The main focus of the launch was on TV3, largely, Maher says, because Four, which was voted media brand of the year and has grown 30 percent year on year, is already into its new season, with its Fast Four innovation meaning that most of its big shows screen the same week as they do in the States (to celebrate the continuation of Four's 'entertainment at all costs' brand, the room was invaded by a swarm of cheerleaders and one lucky chap won a trip to America). 

As for the international goodness, MediaWorks ended its relationship with CBS this year, choosing instead to put the money into local productions (this means 60 Minutes will be replaced by a new local current affairs show called Third Degree next year). But, as well as the continuation of Homeland and a few others, it's got men with no tops on in Chicago Fire, Matthew Perry's Go On, The Americans, and, from the creators of New Girl, another quirky comedy called Ben and Kate. 

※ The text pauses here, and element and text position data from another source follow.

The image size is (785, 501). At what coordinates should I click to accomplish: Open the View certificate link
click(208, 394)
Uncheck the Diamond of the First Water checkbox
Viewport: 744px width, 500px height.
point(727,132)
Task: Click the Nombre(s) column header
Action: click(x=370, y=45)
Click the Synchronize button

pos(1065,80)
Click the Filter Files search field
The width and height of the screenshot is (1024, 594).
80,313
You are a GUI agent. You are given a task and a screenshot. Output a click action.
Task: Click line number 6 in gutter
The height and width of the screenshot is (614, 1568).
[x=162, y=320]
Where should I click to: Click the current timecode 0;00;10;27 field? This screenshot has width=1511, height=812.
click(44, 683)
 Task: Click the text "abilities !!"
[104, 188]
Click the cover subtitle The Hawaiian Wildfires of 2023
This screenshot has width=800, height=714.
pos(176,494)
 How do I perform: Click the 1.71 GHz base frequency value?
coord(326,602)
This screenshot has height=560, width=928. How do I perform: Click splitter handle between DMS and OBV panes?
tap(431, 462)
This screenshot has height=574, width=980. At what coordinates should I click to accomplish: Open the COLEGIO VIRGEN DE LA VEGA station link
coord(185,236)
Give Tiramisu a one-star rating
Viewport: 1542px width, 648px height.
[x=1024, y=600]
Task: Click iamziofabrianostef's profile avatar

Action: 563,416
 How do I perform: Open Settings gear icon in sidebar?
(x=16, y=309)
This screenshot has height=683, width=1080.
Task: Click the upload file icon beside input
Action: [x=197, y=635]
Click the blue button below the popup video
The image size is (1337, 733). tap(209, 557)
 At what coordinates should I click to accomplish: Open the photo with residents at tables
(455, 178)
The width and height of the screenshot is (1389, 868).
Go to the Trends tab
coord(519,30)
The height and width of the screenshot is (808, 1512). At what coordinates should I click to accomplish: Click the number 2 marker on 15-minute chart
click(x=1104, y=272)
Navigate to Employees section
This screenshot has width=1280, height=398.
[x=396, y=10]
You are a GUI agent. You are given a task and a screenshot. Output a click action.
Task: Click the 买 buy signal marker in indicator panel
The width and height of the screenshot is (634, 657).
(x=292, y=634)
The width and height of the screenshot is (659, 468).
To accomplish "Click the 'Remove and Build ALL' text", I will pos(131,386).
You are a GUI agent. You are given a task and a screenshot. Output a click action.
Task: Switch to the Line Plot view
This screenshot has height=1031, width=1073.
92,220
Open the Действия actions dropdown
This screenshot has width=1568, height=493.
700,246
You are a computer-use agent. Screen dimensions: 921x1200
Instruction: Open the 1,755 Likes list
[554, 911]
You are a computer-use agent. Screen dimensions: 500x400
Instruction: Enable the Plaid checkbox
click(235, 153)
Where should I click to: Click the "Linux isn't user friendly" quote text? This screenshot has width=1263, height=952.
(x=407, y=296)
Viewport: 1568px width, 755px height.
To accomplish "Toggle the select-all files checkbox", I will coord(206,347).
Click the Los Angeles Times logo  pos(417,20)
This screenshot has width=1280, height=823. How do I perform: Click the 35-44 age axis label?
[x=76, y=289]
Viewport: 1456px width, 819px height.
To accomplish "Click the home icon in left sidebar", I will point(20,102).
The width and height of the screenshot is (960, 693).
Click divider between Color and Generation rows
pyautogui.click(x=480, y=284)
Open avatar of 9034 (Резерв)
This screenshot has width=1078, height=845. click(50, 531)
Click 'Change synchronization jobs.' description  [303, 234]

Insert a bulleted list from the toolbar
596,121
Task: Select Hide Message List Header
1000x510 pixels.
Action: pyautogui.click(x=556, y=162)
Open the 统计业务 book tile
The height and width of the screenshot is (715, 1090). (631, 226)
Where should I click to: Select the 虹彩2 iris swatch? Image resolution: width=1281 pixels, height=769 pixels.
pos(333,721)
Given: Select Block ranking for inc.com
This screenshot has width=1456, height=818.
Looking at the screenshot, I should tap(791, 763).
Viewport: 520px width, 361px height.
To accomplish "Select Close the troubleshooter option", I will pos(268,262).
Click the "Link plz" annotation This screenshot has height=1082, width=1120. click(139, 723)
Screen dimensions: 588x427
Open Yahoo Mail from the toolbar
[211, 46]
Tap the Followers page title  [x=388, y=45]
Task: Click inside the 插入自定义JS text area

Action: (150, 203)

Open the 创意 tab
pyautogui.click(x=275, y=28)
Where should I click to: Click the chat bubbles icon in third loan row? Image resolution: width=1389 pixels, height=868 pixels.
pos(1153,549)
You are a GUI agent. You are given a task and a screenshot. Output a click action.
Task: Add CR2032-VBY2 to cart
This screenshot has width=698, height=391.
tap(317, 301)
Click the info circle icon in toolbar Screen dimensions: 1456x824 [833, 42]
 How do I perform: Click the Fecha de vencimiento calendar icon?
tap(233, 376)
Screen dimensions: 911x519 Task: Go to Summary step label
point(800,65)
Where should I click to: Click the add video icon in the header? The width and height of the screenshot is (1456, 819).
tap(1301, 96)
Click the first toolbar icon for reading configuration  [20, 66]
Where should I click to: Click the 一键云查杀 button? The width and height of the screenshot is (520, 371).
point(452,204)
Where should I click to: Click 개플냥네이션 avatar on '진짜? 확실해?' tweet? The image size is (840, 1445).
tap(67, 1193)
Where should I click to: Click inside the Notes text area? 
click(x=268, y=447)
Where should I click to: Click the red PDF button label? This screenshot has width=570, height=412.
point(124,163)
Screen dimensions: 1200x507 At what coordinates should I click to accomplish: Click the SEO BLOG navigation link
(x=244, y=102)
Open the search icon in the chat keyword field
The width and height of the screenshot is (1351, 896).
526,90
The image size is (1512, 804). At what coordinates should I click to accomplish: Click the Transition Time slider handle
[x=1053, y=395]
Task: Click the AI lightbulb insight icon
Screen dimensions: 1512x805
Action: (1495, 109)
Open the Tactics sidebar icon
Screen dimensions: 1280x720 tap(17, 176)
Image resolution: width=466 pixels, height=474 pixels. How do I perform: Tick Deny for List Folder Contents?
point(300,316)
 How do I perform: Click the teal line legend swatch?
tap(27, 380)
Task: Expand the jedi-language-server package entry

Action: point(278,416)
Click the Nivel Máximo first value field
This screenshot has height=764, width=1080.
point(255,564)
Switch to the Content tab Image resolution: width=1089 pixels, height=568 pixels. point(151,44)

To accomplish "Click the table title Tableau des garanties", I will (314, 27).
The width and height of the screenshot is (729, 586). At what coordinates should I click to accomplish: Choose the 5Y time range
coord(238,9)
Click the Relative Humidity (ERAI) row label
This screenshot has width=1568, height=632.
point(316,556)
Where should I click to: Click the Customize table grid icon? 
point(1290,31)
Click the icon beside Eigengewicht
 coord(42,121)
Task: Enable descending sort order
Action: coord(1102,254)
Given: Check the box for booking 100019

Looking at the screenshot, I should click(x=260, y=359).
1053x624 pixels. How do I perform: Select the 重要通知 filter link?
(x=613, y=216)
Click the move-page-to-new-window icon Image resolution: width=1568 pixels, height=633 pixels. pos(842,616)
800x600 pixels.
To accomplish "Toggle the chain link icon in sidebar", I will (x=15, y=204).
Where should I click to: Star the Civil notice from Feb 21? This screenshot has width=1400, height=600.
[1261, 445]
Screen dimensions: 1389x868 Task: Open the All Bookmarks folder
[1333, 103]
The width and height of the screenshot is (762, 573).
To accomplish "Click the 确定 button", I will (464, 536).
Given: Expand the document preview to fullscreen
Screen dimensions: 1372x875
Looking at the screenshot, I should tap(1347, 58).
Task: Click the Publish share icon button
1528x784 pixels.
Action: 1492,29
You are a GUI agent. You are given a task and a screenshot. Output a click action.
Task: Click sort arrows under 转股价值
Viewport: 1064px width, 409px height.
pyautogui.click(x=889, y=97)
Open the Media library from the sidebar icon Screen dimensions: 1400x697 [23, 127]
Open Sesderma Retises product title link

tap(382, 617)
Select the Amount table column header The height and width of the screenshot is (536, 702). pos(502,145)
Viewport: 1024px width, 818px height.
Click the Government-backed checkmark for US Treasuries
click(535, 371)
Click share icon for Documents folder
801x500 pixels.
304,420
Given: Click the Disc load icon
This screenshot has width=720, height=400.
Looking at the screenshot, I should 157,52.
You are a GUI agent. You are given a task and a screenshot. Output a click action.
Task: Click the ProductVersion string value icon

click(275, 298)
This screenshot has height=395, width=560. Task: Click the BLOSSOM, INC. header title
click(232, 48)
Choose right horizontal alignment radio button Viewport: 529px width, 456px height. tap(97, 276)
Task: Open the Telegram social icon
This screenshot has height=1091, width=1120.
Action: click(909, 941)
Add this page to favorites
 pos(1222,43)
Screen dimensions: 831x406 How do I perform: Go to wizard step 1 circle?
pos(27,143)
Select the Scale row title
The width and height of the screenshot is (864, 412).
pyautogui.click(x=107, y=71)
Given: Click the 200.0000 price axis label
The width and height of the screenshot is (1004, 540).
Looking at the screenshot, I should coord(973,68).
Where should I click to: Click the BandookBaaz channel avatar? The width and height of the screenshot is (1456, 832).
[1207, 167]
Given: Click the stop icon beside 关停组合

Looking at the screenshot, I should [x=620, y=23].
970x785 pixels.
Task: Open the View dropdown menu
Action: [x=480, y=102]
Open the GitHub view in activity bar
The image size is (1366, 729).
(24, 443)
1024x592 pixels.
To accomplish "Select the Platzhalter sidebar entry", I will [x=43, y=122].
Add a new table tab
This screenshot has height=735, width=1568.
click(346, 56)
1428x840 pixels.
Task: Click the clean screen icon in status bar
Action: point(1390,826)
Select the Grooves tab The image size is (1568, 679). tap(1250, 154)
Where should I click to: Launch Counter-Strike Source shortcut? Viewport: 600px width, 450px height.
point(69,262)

Despite debt and private equity ownership issues still casting a pall over MediaWorks (debt is all the rage in Australian TV as well, with Nine and Ten under the pump, but MediaWorks did pay back its radio frequency 'loan' to the government recently), its nuts and bolts TV business seems to be working fairly well, with increased ad revenue and a growing integration team that's successfully weaving commercial interests into programming. And, while TVNZ continues to get bigger ratings (One and TV2 have all of the top 20 shows in 5+ for 2012 according to Nielsen), MediaWorks' does have the benefit of radio and online assets, which is helpful in an era of audience fragmentation. 

"We want your business. I want to say we'll do anything, but we'll do everything we can to help make your business more successful in 2013," Maher says. 

TVNZ is playing up its association with Gordon Ramsay and his new show Gordon’s Hotel Hell for its new season launch, which is being held on 14 November at the Viaduct Events Centre.